Una modella sfila indossando la t-shirt "We should all be feminist" di Maria Grazia Chiuri
La t-shirt “We should all be feminist” in passerella

Nella sua prima sfilata per la collezione primavera/estate 2017, tra abiti romantici finemente decorati, ecco quindi comparire la maglia dall’iconica scritta “We should all be feminists“, “dovremmo tutti essere femministi”, che diventa subito il capo più condiviso su Instagram e Twitter.
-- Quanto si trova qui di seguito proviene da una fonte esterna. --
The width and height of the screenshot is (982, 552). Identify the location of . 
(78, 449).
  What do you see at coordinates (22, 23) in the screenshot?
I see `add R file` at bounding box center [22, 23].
Questa semplice t-shirt, al prezzo di mercato di 550 euro e andata immediatamente sold out, diventa un caso mediatico molto discusso e le vale il titolo di “stilista attivista”. A questo proposito, sempre per  l’Officiel, la Chiuri dichiara: “Penso che quando si parla di donne tra donne sia impossibile lasciare il femminismo fuori dalla discussione. Femminismo significa pari opportunità. Significa parlare del corpo in maniera diversa. Anche la moda parla del corpo. Come tutte le donne del mondo voglio essere l’unica ad avere controllo sul mio corpo. Non ci trovo niente di strano“.

lo stile

Nel creare la sua “donna Dior” Maria Grazia combina elementi classici e moderni per abiti allo stesso tempo eleganti e grintosi. Attraverso i suoi capi Chiuri comunica un’idea di donna romantica che non rinuncia ad un’estrema femminilità, ma allo stesso tempo è attiva protagonista del mondo attuale. Per dar vita a questo connubio la stilista crea un mix di materiali e stili. Utilizza, da un lato, veli dai colori tenui, impreziositi da gemme e ricami onirici. Dall’altro, lato sdrammatizza e modernizza i look tramite tocchi sportivi dati da t-shirt, blazer, uso del denim e della pelle.